>>

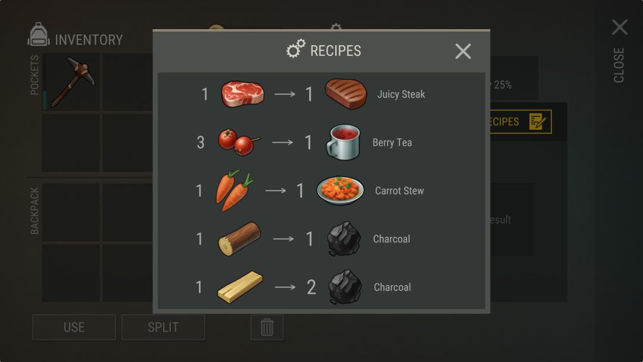Select the cooked Juicy Steak icon
This screenshot has height=362, width=643.
[x=346, y=94]
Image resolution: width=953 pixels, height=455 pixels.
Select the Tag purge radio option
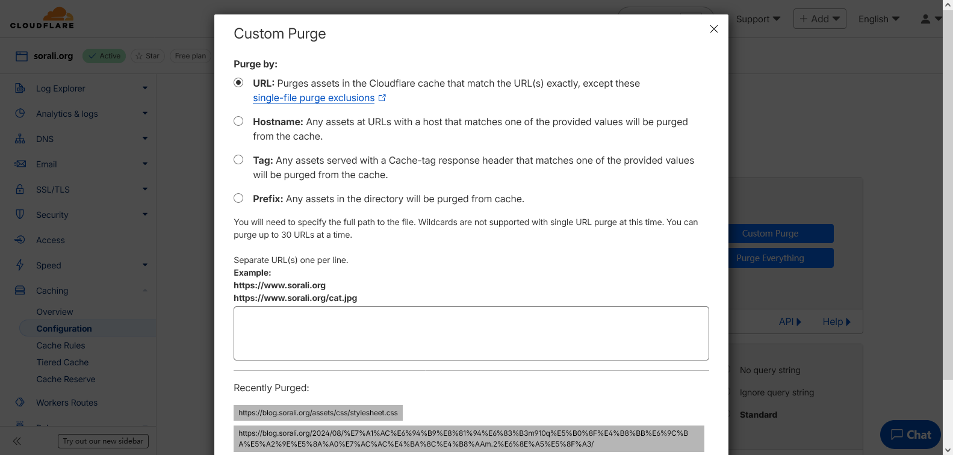pyautogui.click(x=238, y=160)
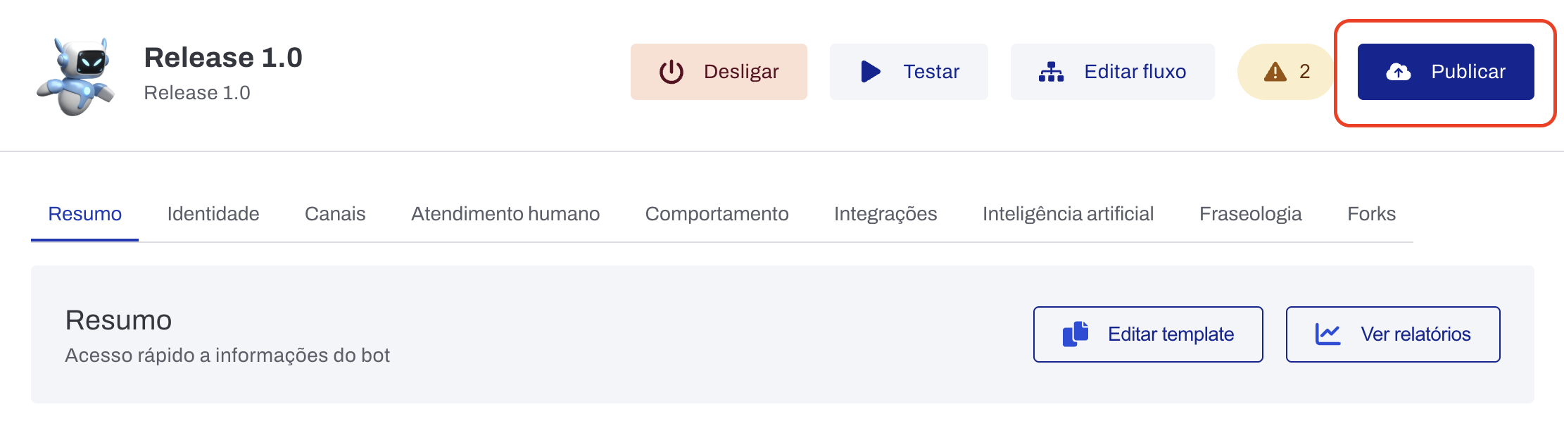Open the Comportamento tab
Screen dimensions: 1564x421
coord(717,214)
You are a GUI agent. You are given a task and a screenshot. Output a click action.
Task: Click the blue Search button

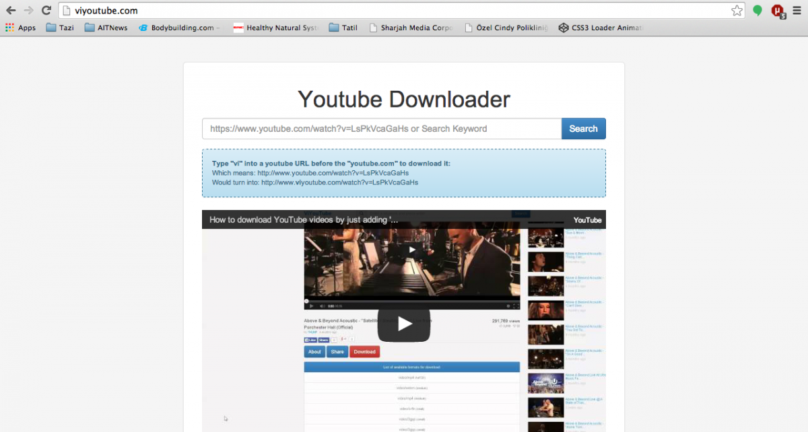point(583,129)
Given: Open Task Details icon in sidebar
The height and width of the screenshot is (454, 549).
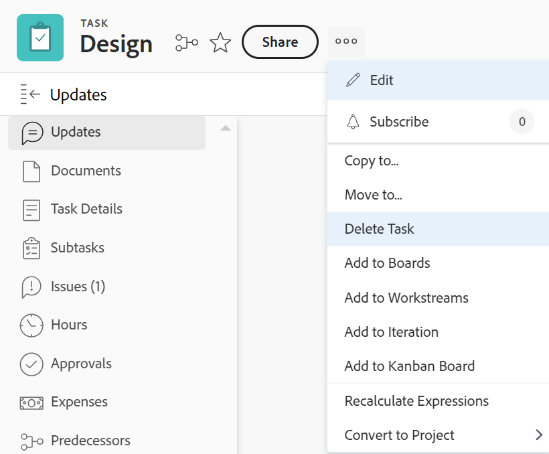Looking at the screenshot, I should [31, 209].
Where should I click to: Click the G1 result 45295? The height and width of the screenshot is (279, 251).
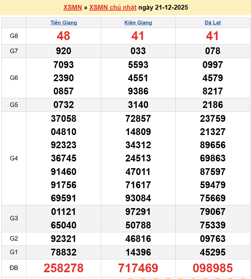click(213, 252)
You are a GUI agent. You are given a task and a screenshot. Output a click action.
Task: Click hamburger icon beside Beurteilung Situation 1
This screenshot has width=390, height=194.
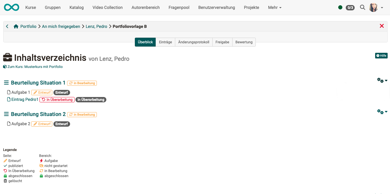(x=6, y=83)
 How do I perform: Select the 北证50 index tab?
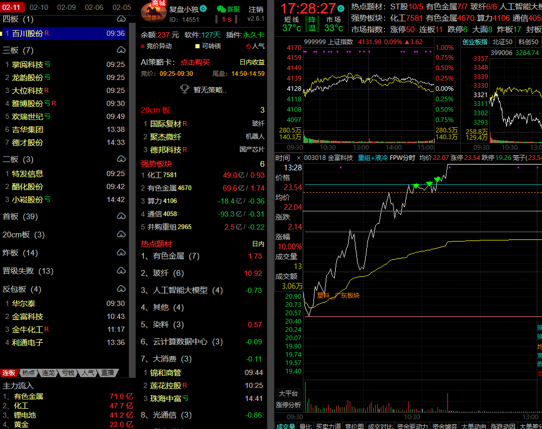click(x=502, y=42)
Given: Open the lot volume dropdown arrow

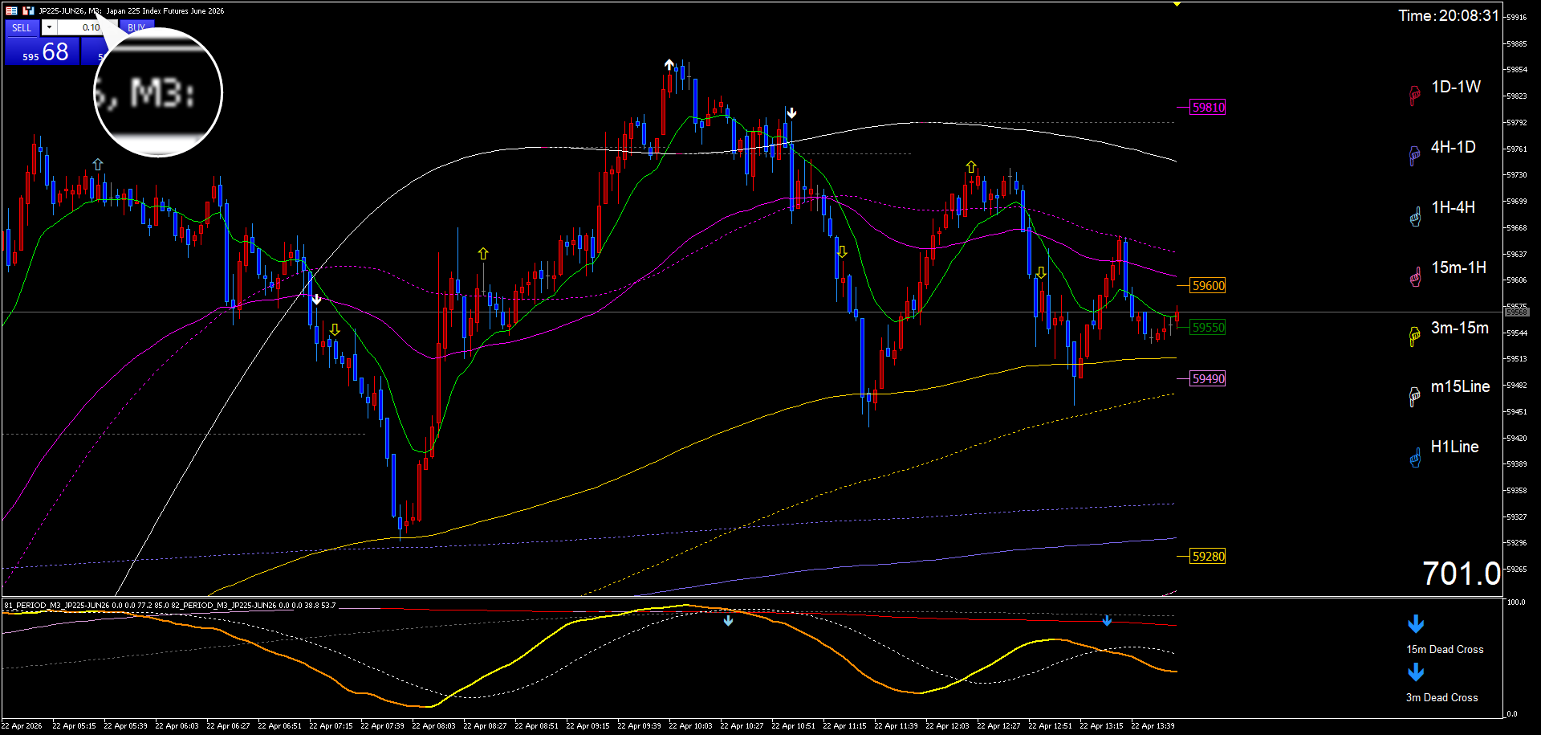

<<

Only the lines from the one containing "Task: Click hamburger" through the final line of the records should be retyped, exactly, with every picture omitted.

§ **Answer area**
Task: Click hamburger icon beside Beurteilung Situation 1
This screenshot has width=390, height=194.
(x=6, y=83)
 How do I perform: Select the 北证50 index tab?
click(x=502, y=42)
Given: Open the lot volume dropdown arrow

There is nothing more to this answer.